Am J Pathol. 2017 Jan;187(1):110-121. doi: 10.1016/j.ajpath.2016.09.003. Epub 2016 Nov 14.
Respiratory Chain Complex Disorganization Impairs Mitochondrial and Cellular Integrity: Phenotypic Variation in Cytochrome c Oxidase Deficiency.
The relationships between the molecular abnormalities in mitochondrial respiratory chain complexes and their negative contributions to mitochondrial and cellular functions have been proved to be essential for better understandings in mitochondrial medicine. Herein, we established the method to identify disease phenotypic differences among patients with muscle histopathological cytochrome c oxidase (COX) deficiency, as one of the representative clinical features in mitochondrial diseases, by using patients' myoblasts that are derived from biopsied skeletal muscle tissues. We identified two obviously different severities in molecular diagnostic criteria of COX deficiency among patients: structurally stable, but functionally mild/moderate defect and severe functional defect with the disrupted COX holoenzyme structure.

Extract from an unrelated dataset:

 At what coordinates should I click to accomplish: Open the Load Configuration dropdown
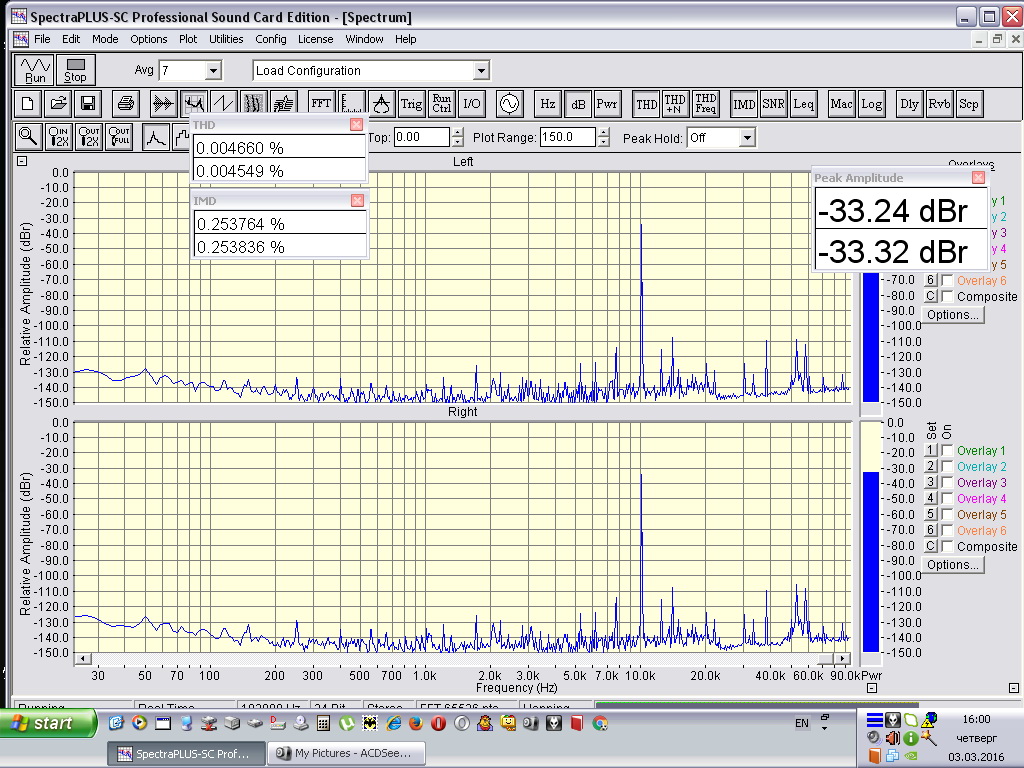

COX holoenzyme disorganization actually triggered several mitochondrial dysfunctions, including the decreased ATP level, the increased oxidative stress level, and the damaged membrane potential level, all of which lead to the deteriorated cellular growth, the accelerated cellular senescence, and the induced apoptotic cell death. Our cell-based in vitro diagnostic approaches would be widely applicable to understanding patient-specific pathomechanism in various types of mitochondrial diseases, including other respiratory chain complex deficiencies and other mitochondrial metabolic enzyme deficiencies.